On December 26, despite strong protests from the hierarchs, clergy, monastics, and faithful of the Serbian Orthodox Church, the majority religion in the country, the Montenegrin Parliament adopted the anti-Church law “On Freedom of Religion and Belief and the Legal Status of Religious Communities”.
Some believers of the Serbian Church who did not agree with the adoption of this law and in protest blocked the roads in the cities of Budva and Niksic were detained by the police.
Large crowds of Orthodox faithful took to the streets in several cities and towns to protest the new law, which resulted in the Montenegrin police severely beating His Grace Bishop Metodije of Diokleia and several faithful with batons, reports the official website of the Metropolis of Montenegro.
“The bishop and individual believers were knocked to the ground and beaten with batons and kicked,” the site relates.
“Two worshippers who tried to protect him were also wounded. One suffered a broken hip and the other a broken collarbone,” the report continues.

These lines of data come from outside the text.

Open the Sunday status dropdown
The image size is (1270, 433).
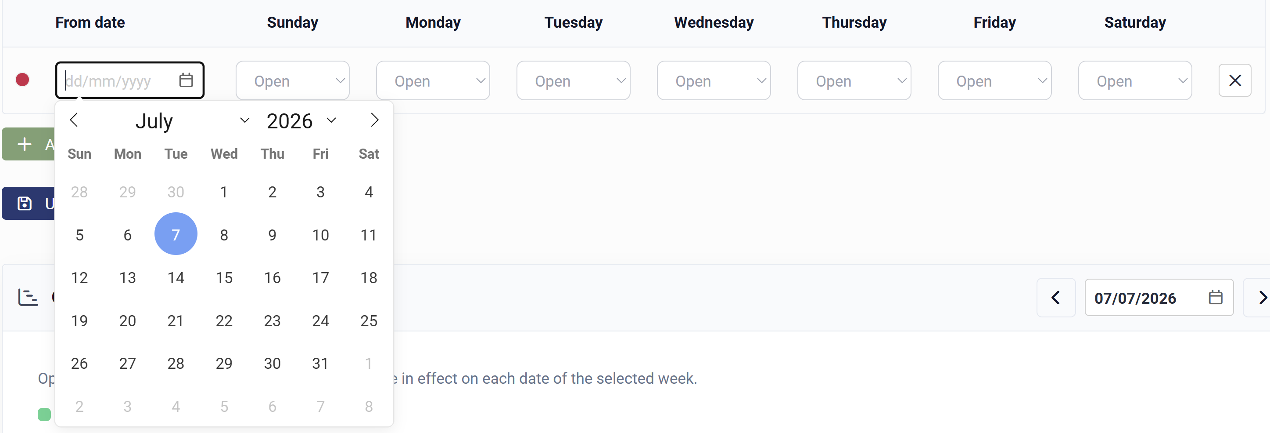pyautogui.click(x=292, y=80)
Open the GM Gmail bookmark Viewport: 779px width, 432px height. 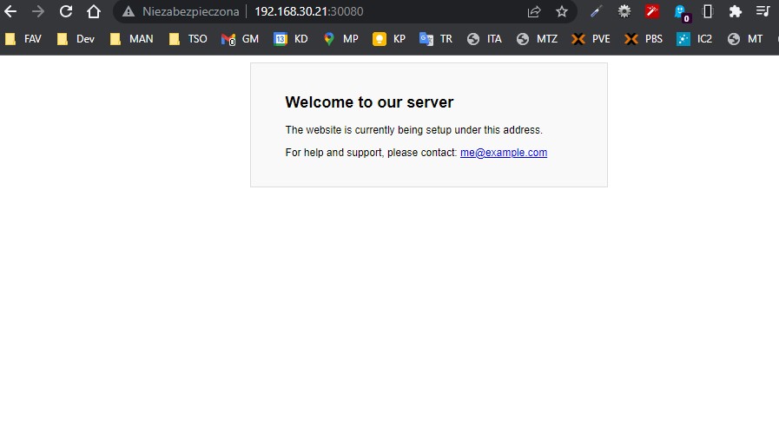(x=241, y=39)
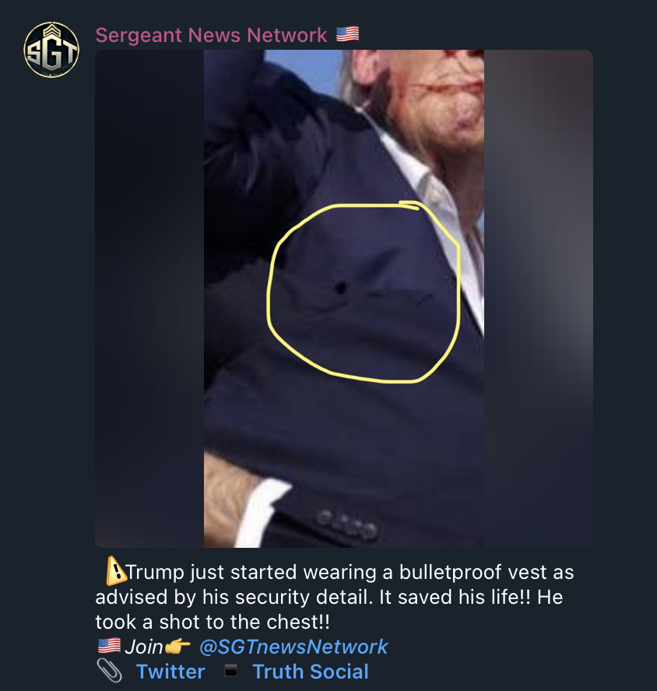Open the Truth Social link
The width and height of the screenshot is (657, 691).
(311, 672)
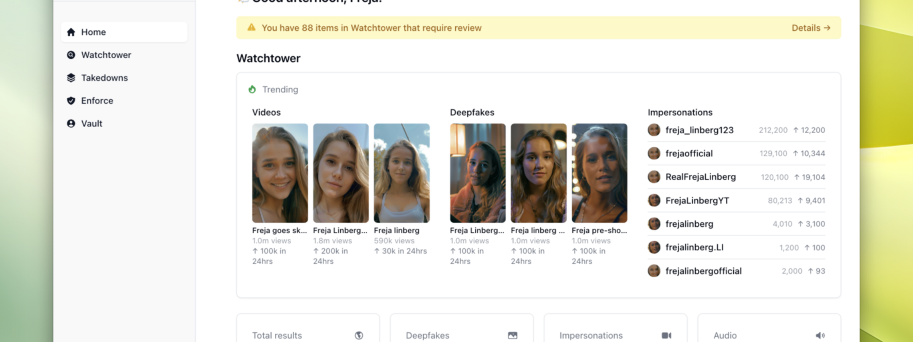
Task: Open the Takedowns menu item
Action: pyautogui.click(x=104, y=78)
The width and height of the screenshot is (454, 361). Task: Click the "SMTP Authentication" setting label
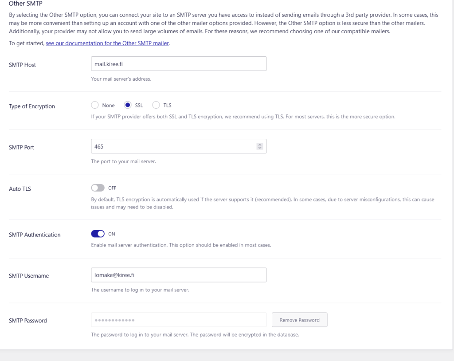coord(35,235)
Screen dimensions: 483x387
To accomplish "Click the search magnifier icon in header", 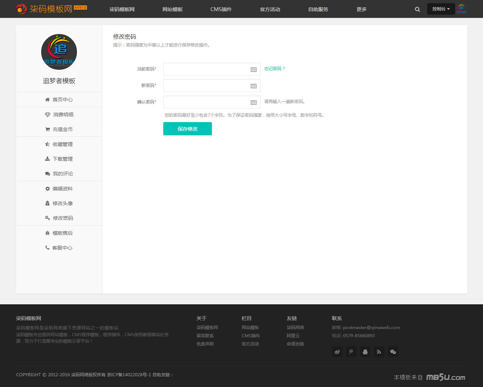I will [x=417, y=9].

Both were admitted to the hospital in the town of Pljevlja.
The incident occurred on the Đurđevića Tara Bridge, located at the crossroads between Mojkovac, Žabljak, and Pljevlja.
“This act best confirmed the truth of the words of Prime Minister Marković, who said in the Assembly that the police should not use force against believers, and shows what kind of law on religious freedom was being adopted, and how free the Church and the faithful people are in modern Montenegro,” the Church site reads.
As reported before, His Grace Bishop Joanikije of Budimlja-Nikšić told protesters in Podgorica that every parish of the Serbian Church in Montenegro will develop its own committee to protect churches, monasteries, and shrines of the Serbian Church in the wake of the adoption of the new law that will allow the Montenegrin government to seize Church property.